Work to complete :: Copy the records below, swapping "GUI agent" for "screen assistant" everywhere and keeping everything else the same.
━━━━━ Material supplied
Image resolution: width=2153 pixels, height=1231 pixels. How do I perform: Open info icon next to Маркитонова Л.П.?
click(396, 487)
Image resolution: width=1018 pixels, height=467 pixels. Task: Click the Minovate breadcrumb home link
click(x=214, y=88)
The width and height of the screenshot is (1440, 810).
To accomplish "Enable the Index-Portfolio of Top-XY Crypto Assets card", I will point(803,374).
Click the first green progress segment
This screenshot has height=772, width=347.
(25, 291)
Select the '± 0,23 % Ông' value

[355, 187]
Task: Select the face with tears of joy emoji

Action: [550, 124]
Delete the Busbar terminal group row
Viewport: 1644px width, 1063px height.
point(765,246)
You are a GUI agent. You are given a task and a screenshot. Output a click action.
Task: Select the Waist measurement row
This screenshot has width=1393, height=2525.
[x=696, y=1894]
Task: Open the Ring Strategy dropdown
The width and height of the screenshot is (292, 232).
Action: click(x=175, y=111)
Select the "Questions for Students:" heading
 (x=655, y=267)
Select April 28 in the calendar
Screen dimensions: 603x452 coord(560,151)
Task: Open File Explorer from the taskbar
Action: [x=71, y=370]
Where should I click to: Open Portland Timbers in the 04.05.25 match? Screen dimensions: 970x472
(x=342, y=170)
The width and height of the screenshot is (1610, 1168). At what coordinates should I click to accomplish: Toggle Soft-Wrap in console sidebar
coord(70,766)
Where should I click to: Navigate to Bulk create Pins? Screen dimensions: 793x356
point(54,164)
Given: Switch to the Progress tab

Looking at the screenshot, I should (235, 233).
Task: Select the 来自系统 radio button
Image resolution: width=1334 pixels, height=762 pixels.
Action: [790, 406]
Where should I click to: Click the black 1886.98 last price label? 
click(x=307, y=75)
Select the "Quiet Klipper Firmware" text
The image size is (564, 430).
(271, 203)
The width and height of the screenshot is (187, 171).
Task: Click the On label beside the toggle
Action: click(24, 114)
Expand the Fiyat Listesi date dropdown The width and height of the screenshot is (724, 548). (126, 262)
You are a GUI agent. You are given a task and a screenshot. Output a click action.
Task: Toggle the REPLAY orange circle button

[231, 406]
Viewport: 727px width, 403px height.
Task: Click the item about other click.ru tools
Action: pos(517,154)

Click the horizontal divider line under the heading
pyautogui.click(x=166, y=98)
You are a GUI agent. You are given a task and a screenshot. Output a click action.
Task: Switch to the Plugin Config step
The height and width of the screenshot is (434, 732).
━━━━━━━━━━
Finished answer ::
Image resolution: width=2153 pixels, height=1231 pixels. How do I perform: Open info icon next to Маркитонова Л.П.?
click(396, 487)
Image resolution: width=1018 pixels, height=467 pixels. Task: Click the Minovate breadcrumb home link
click(x=214, y=88)
The width and height of the screenshot is (1440, 810).
To accomplish "Enable the Index-Portfolio of Top-XY Crypto Assets card", I will point(803,374).
Click the first green progress segment
This screenshot has height=772, width=347.
(25, 291)
Select the '± 0,23 % Ông' value

[355, 187]
Task: Select the face with tears of joy emoji

Action: [550, 124]
Delete the Busbar terminal group row
Viewport: 1644px width, 1063px height.
point(765,246)
You are a screen assistant. You are given a task and a screenshot. Output a click action.
Task: Select the Waist measurement row
This screenshot has width=1393, height=2525.
[x=696, y=1894]
Task: Open the Ring Strategy dropdown
The width and height of the screenshot is (292, 232).
Action: click(x=175, y=111)
Select the "Questions for Students:" heading
 (x=655, y=267)
Select April 28 in the calendar
Screen dimensions: 603x452 coord(560,151)
Task: Open File Explorer from the taskbar
Action: [x=71, y=370]
Where should I click to: Open Portland Timbers in the 04.05.25 match? Screen dimensions: 970x472
(x=342, y=170)
The width and height of the screenshot is (1610, 1168). At what coordinates should I click to accomplish: Toggle Soft-Wrap in console sidebar
coord(70,766)
Where should I click to: Navigate to Bulk create Pins? Screen dimensions: 793x356
point(54,164)
Given: Switch to the Progress tab

Looking at the screenshot, I should (235, 233).
Task: Select the 来自系统 radio button
Image resolution: width=1334 pixels, height=762 pixels.
Action: [790, 406]
Where should I click to: Click the black 1886.98 last price label? 
click(x=307, y=75)
Select the "Quiet Klipper Firmware" text
The image size is (564, 430).
(271, 203)
The width and height of the screenshot is (187, 171).
Task: Click the On label beside the toggle
Action: click(24, 114)
Expand the Fiyat Listesi date dropdown The width and height of the screenshot is (724, 548). (126, 262)
You are a screen assistant. You are given a task and a screenshot. Output a click action.
Task: Toggle the REPLAY orange circle button

[231, 406]
Viewport: 727px width, 403px height.
Task: Click the item about other click.ru tools
Action: pos(517,154)

Click the horizontal divider line under the heading
pyautogui.click(x=166, y=98)
You are a screen assistant. You are given a task and a screenshot. Output a click action.
Task: Switch to the Plugin Config step
The height and width of the screenshot is (434, 732).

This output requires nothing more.